#### [How to complete this task]
Copy out each line of the data below in which the string "filter" appears.

#### [Given records]
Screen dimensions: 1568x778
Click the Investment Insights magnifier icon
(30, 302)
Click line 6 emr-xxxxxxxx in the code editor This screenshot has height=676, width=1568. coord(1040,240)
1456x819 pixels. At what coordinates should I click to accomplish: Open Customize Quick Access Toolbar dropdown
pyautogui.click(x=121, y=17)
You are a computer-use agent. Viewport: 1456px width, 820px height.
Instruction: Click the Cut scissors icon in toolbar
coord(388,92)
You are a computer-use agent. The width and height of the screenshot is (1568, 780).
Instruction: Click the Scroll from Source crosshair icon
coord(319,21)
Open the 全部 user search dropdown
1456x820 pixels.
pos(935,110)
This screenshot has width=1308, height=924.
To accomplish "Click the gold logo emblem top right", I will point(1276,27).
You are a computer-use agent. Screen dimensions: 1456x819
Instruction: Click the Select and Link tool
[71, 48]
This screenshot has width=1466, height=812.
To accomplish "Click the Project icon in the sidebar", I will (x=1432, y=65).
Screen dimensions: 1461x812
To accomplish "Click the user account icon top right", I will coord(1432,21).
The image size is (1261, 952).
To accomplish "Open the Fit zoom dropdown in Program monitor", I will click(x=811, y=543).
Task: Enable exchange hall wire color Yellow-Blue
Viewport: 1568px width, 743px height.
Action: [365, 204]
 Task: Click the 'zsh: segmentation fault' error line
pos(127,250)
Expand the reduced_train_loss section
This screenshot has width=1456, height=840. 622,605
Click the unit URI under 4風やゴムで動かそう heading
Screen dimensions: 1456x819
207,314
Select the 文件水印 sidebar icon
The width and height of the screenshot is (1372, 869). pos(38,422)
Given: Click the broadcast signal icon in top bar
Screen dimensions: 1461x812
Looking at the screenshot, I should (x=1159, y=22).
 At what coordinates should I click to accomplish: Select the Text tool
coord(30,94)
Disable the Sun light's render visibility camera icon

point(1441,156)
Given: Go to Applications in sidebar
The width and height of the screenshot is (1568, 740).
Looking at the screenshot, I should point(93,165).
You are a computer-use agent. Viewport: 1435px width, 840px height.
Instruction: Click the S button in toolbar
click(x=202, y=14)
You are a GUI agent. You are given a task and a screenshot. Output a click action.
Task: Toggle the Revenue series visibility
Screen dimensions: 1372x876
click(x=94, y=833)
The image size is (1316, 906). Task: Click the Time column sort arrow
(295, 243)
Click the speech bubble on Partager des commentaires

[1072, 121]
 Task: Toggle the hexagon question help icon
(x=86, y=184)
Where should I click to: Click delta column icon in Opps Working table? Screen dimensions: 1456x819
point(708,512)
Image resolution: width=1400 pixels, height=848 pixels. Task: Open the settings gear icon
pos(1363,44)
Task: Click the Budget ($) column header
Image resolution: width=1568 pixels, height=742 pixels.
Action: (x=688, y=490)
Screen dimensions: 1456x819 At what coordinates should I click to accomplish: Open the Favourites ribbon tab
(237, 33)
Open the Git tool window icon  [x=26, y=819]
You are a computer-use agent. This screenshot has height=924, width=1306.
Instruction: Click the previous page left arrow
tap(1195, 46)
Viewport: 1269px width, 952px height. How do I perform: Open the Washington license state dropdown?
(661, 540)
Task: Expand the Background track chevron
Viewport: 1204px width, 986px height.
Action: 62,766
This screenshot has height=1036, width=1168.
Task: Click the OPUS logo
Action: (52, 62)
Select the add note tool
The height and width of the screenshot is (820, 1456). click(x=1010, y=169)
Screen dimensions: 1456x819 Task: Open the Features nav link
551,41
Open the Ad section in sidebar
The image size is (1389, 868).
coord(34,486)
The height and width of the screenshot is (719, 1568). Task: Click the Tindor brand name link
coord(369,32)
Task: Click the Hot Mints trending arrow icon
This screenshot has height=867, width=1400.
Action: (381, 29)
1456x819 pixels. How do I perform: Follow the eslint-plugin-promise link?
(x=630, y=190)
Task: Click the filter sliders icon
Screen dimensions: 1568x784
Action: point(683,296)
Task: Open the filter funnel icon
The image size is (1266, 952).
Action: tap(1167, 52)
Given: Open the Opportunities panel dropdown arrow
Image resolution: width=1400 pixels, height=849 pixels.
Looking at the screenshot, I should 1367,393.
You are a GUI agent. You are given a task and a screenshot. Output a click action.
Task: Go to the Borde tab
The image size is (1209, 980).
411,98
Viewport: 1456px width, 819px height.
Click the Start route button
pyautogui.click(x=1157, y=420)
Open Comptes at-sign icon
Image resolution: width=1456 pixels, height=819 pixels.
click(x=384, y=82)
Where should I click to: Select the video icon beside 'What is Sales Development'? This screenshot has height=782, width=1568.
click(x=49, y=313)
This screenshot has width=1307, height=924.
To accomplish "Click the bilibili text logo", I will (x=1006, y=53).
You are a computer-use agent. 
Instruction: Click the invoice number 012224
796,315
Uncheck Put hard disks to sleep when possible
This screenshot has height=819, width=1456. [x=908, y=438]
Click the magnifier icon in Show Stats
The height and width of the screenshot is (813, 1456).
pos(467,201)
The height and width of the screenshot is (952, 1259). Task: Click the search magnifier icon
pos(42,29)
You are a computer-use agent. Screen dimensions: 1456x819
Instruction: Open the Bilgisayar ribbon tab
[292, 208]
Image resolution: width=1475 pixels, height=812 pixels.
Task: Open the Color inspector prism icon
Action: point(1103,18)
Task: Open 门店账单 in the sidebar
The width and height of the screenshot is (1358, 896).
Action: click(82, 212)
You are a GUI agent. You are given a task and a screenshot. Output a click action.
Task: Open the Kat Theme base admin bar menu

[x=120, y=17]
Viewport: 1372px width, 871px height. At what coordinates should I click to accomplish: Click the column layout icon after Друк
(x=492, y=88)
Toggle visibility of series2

#### [Task response]
Task: Click the filter sliders icon
Task: Open the filter funnel icon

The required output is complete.